Return exactly the lines of the records below, starting at the line that contains "FAQ (853, 1931)" and ending at the line that contains "About Us (1121, 1931)", with both of those lines kept.

(Collected data)
_ _ _ _ _ _ _

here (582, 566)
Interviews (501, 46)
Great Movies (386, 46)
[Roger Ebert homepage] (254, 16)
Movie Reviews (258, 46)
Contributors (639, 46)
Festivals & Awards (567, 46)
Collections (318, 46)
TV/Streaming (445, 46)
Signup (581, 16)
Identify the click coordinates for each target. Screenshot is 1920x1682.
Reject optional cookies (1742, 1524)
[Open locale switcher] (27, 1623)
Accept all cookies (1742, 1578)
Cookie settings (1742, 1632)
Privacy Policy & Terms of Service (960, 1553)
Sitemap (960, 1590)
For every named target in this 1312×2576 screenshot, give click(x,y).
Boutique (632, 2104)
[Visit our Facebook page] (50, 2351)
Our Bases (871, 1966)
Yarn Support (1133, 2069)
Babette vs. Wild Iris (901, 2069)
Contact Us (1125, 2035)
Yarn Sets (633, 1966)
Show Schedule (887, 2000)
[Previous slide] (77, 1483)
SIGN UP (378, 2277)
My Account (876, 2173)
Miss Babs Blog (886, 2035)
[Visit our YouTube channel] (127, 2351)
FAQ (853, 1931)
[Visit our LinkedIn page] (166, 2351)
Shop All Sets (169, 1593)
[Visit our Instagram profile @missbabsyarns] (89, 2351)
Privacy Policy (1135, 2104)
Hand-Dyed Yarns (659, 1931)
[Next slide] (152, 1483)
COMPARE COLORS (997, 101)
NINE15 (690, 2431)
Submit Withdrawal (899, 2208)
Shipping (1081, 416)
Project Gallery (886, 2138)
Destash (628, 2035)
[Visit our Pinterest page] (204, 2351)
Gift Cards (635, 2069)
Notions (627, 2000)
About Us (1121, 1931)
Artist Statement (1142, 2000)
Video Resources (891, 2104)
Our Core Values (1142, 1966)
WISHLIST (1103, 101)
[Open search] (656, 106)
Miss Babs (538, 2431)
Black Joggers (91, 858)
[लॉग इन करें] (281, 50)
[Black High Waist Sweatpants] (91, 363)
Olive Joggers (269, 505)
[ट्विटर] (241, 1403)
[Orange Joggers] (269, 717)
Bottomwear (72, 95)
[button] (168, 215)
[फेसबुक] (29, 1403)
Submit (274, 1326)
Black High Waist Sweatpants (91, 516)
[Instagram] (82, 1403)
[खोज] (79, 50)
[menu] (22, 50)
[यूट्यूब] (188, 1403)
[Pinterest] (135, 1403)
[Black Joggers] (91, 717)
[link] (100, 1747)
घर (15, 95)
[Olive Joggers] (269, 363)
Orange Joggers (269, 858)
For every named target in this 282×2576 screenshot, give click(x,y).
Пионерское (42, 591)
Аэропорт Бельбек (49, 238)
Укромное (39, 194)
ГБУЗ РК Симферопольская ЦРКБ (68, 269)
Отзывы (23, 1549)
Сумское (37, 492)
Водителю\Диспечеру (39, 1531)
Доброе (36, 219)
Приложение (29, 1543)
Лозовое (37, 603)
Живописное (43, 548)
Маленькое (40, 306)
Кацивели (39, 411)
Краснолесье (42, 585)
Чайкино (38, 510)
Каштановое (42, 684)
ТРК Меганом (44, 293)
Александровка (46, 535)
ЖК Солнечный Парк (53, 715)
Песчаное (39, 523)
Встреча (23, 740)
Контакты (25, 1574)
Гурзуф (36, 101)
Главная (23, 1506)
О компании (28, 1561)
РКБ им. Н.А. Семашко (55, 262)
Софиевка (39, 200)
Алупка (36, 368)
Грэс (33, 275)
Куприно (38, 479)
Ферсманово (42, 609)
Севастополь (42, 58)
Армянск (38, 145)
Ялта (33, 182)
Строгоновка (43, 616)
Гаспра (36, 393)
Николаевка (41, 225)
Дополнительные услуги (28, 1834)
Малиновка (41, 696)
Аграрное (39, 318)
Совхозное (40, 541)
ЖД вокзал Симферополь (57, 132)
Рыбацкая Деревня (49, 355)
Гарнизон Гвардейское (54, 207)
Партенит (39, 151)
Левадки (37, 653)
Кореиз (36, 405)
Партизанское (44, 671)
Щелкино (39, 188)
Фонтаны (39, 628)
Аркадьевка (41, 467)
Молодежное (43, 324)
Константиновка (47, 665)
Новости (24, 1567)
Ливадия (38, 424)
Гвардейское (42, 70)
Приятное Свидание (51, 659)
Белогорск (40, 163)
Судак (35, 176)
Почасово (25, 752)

_ _ _ _ _ _ _

WRITTEN SOLUTION:
FAQ (853, 1931)
[Visit our LinkedIn page] (166, 2351)
Shop All Sets (169, 1593)
[Visit our Instagram profile @missbabsyarns] (89, 2351)
Privacy Policy (1135, 2104)
Hand-Dyed Yarns (659, 1931)
[Next slide] (152, 1483)
COMPARE COLORS (997, 101)
NINE15 (690, 2431)
Submit Withdrawal (899, 2208)
Shipping (1081, 416)
Project Gallery (886, 2138)
Destash (628, 2035)
[Visit our Pinterest page] (204, 2351)
Gift Cards (635, 2069)
Notions (627, 2000)
About Us (1121, 1931)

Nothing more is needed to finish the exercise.